Schema Management Quickstart
Schema Management Quickstart
Learn how to manage extraction schemas using the DocDigitizer Ontology API.
Overview
The Schema Management API allows you to:
- Browse available document types and countries
- Find the best schema for a document type/country combination
- Create custom extraction schemas
- Manage schema versions and lifecycle
Prerequisites
- DocDigitizer account with API key
- API key with Schema Management permissions
Understanding Schemas
What is a Schema?
A schema defines which fields to extract from a document type. For example, an Invoice schema might specify:
{
"type": "object",
"properties": {
"invoiceNumber": { "type": "string" },
"invoiceDate": { "type": "string", "format": "date" },
"totalAmount": { "type": "number" },
"vendorName": { "type": "string" },
"lineItems": {
"type": "array",
"items": {
"type": "object",
"properties": {
"description": { "type": "string" },
"quantity": { "type": "number" },
"unitPrice": { "type": "number" }
}
}
}
}
}Schema Selection
When processing a document, the system selects the best schema based on:
- Customer schemas - Your private schemas (if any)

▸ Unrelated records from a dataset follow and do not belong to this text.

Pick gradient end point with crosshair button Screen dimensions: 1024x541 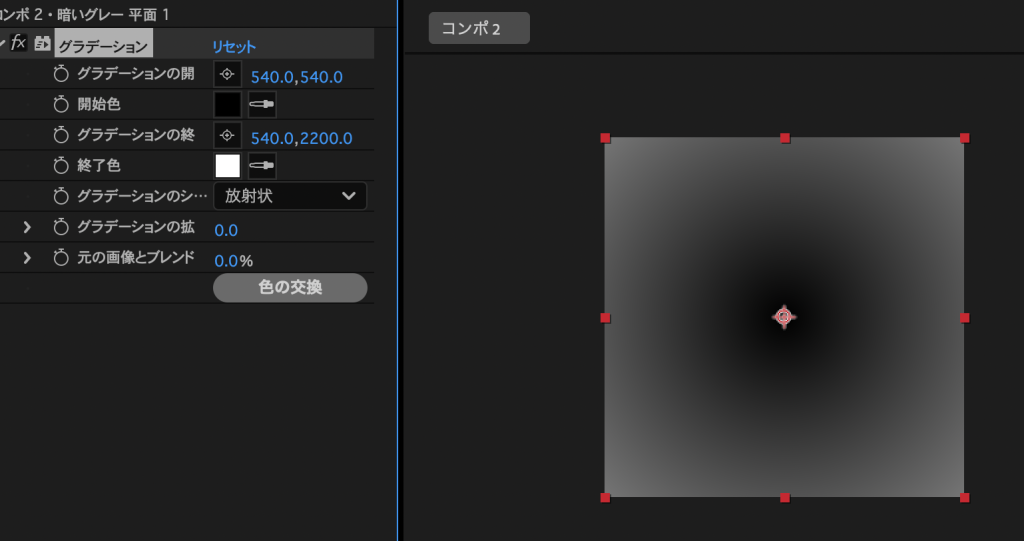pyautogui.click(x=227, y=135)
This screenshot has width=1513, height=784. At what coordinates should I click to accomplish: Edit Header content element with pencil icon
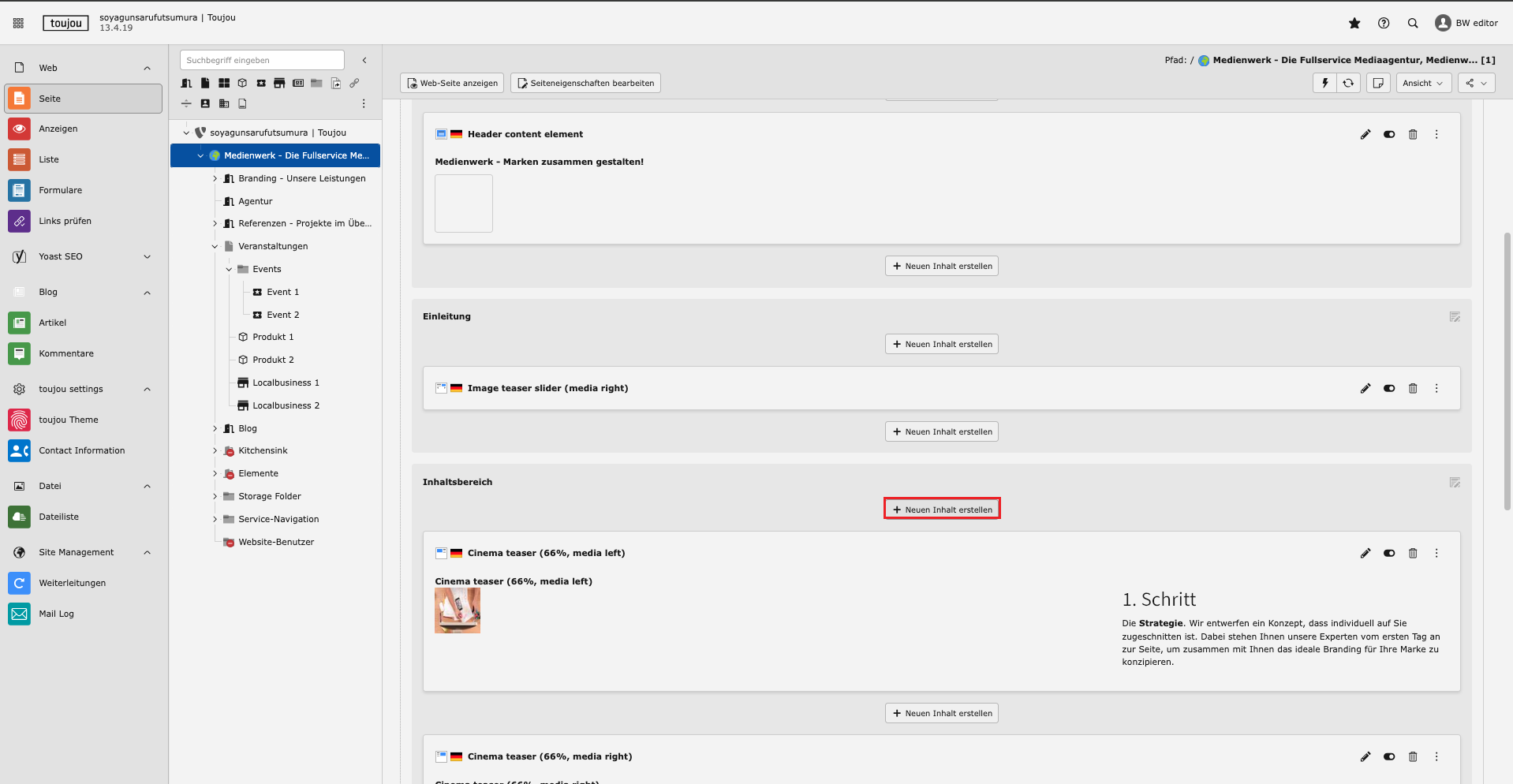tap(1365, 135)
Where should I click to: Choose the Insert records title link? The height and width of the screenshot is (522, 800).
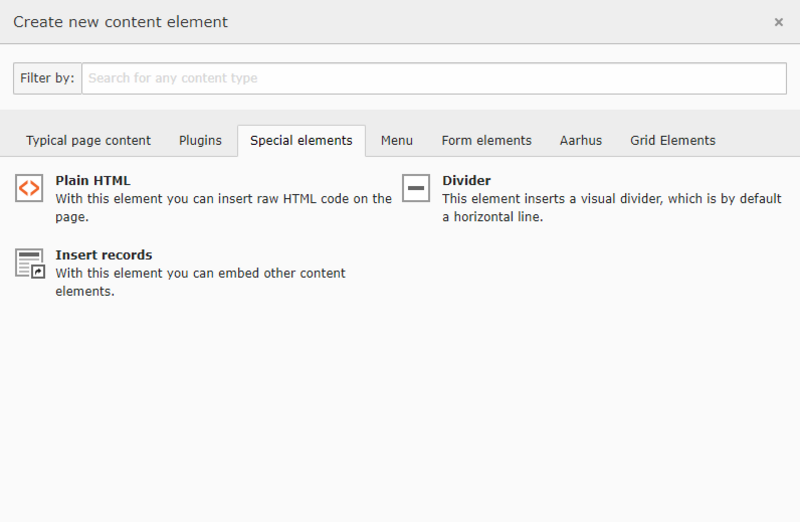tap(104, 255)
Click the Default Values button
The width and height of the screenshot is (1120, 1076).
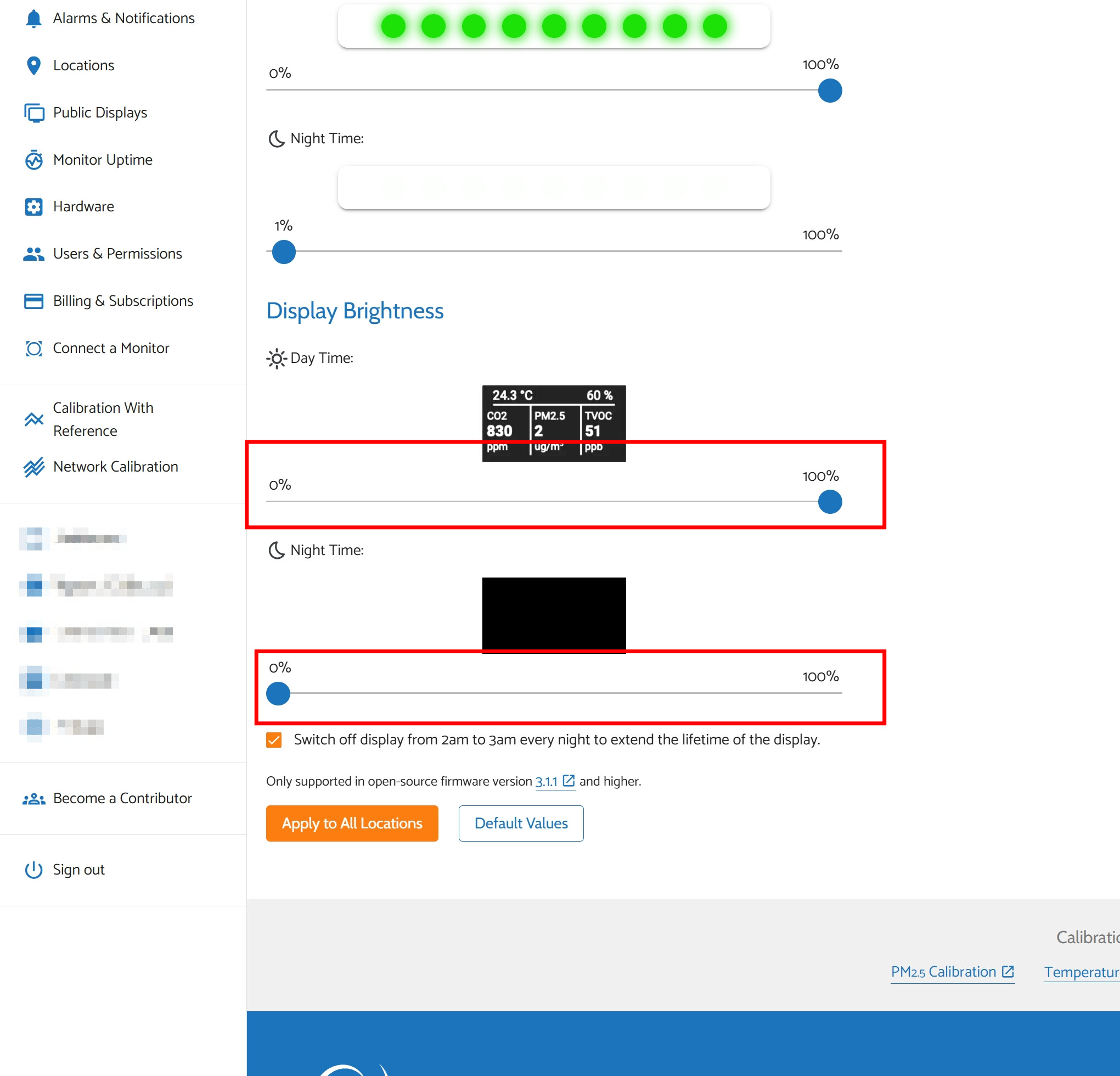tap(521, 823)
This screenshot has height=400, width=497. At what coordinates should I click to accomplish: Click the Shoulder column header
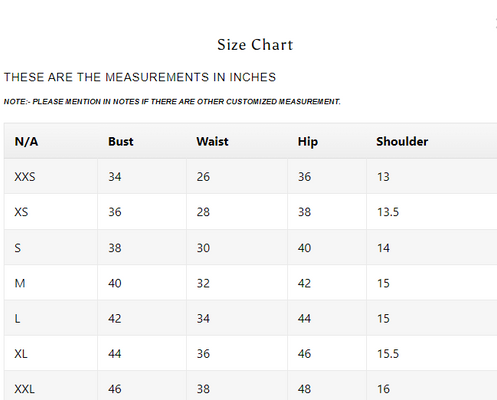402,141
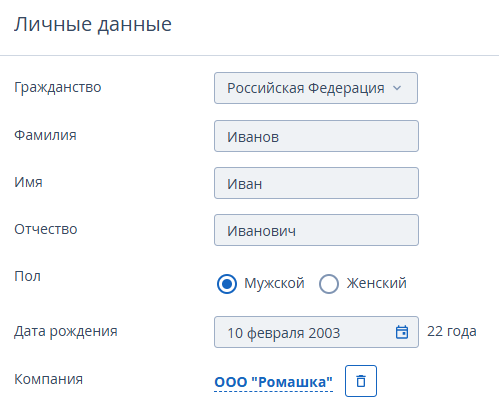Screen dimensions: 499x410
Task: Click the Пол field label
Action: [x=27, y=276]
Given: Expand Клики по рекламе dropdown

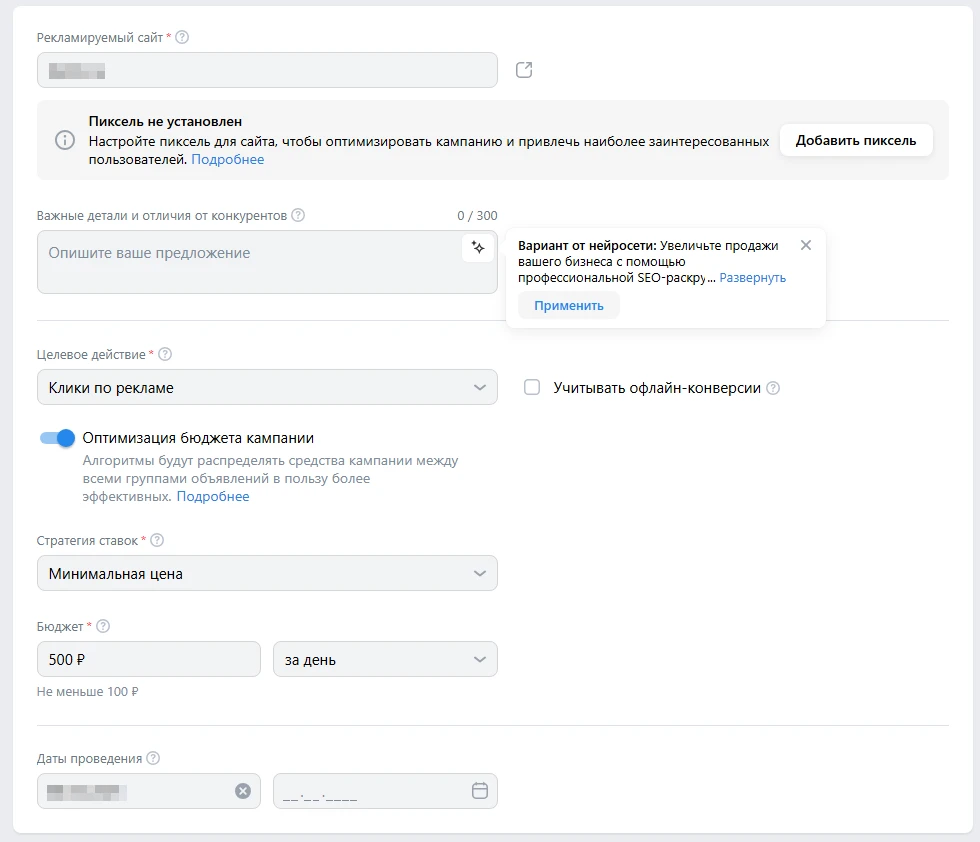Looking at the screenshot, I should tap(267, 388).
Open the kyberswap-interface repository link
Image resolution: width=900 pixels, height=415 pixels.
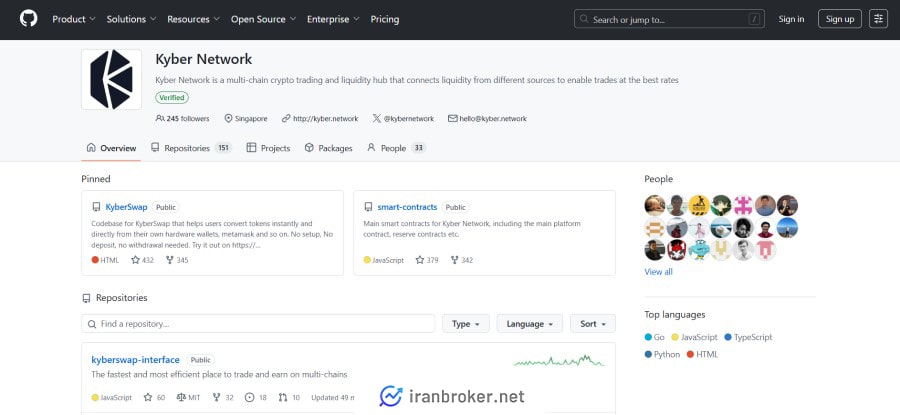[x=135, y=360]
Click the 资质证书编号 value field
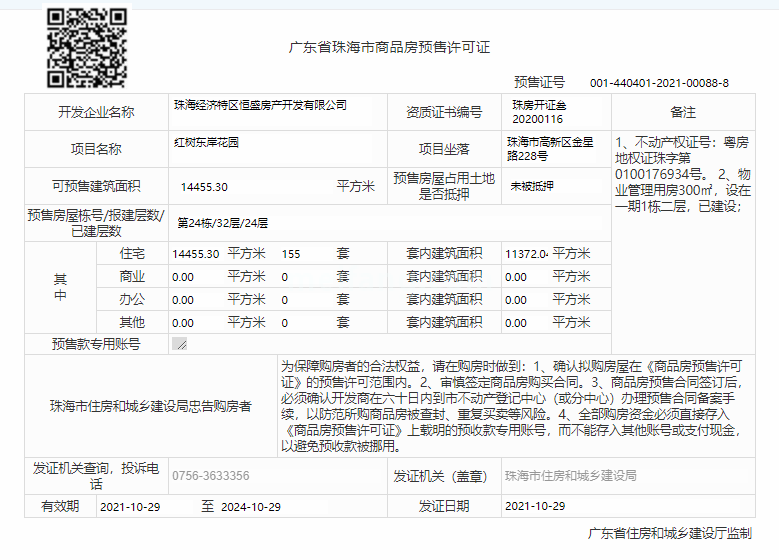The image size is (779, 560). tap(539, 111)
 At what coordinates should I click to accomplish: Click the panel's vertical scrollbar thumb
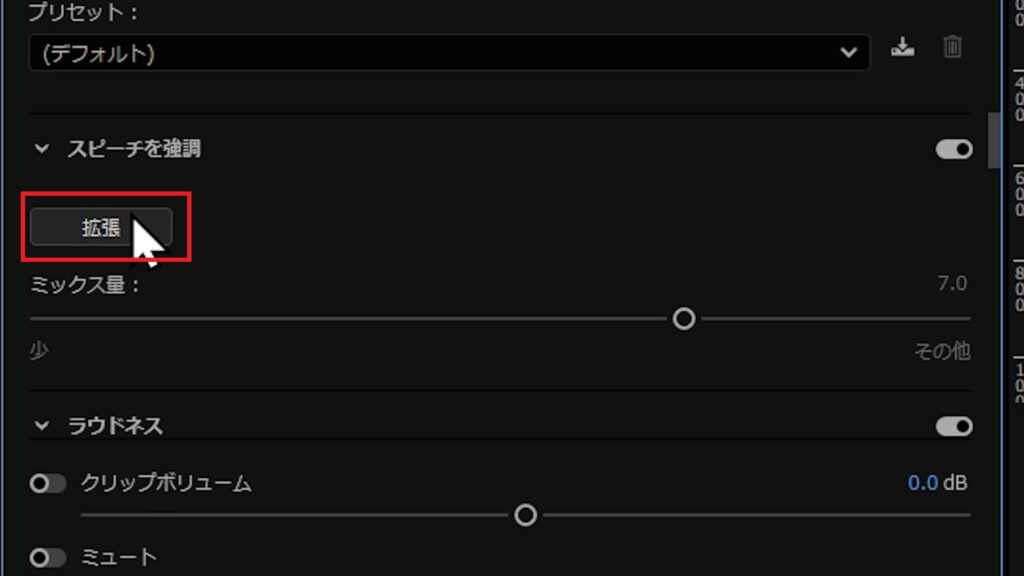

- Public schemas with country match - e.g., "Invoice + Portugal"
- Generic public schemas - e.g., "Invoice" without country
Quick Start
Get Reference Data
List all available document types and countries:
curl https://api.docdigitizer.com/registry/reference-data \
-H "X-API-Key: your-api-key"Response:
{
"docTypes": [
{ "code": "Invoice", "name": "Commercial Invoice", "isActive": true },
{ "code": "Receipt", "name": "Point-of-Sale Receipt", "isActive": true },
{ "code": "Contract", "name": "Legal Contract", "isActive": true }
],
"countries": [
{ "code": "PT", "name": "Portugal", "isActive": true },
{ "code": "US", "name": "United States", "isActive": true },
{ "code": "GB", "name": "United Kingdom", "isActive": true }
]
}Find Best Schema
Get the appropriate schema for a document type:
curl -X POST https://api.docdigitizer.com/registry/schemas/find-best \
-H "X-API-Key: your-api-key" \
-H "Content-Type: application/json" \
-d '{
"docTypeCode": "Invoice",
"countryCode": "PT"
}'Response:
{
"schema": {
"publicId": "sch_abc123xyz789",
"publicVersionId": "schv_def456uvw012",
"name": "Invoice Portugal",
"version": 2,
"status": "active",
"docTypeCode": "Invoice",
"countryCode": "PT",
"content": {
"type": "object",
"properties": {
"invoiceNumber": { "type": "string" },
"nif": { "type": "string" },
"totalAmount": { "type": "number" }
}
}
},
"matchType": "exact"
}Match Types
| Match Type | Description |
|---|---|
exact | Found schema matching both docType and country |
fallback | Found generic schema (docType only, no country) |
null | No matching schema found |
Schema Lifecycle
Schemas go through a lifecycle:
DRAFT --> ACTIVE --> DEPRECATED
| Status | Description |
|---|---|
draft | In development, can be modified freely |
active | Published and in use |
deprecated | Outdated, use newer version |
Creating Custom Schemas
Step 1: Create a Draft Schema
curl -X POST https://api.docdigitizer.com/registry/admin/schemas \
-H "X-API-Key: your-api-key" \
-H "Content-Type: application/json" \
-d '{
"name": "Custom Invoice PT",
"description": "Custom Portuguese invoice schema",
"docTypeCode": "Invoice",
"countryCode": "PT",
"visibility": "private",
"customerId": "your-customer-uuid",
"content": {
"type": "object",
"properties": {
"invoiceNumber": { "type": "string" },
"nif": { "type": "string" },
"customField": { "type": "string" }
}
}
}'Step 2: Test the Schema
Use the schema in document processing to verify it works correctly.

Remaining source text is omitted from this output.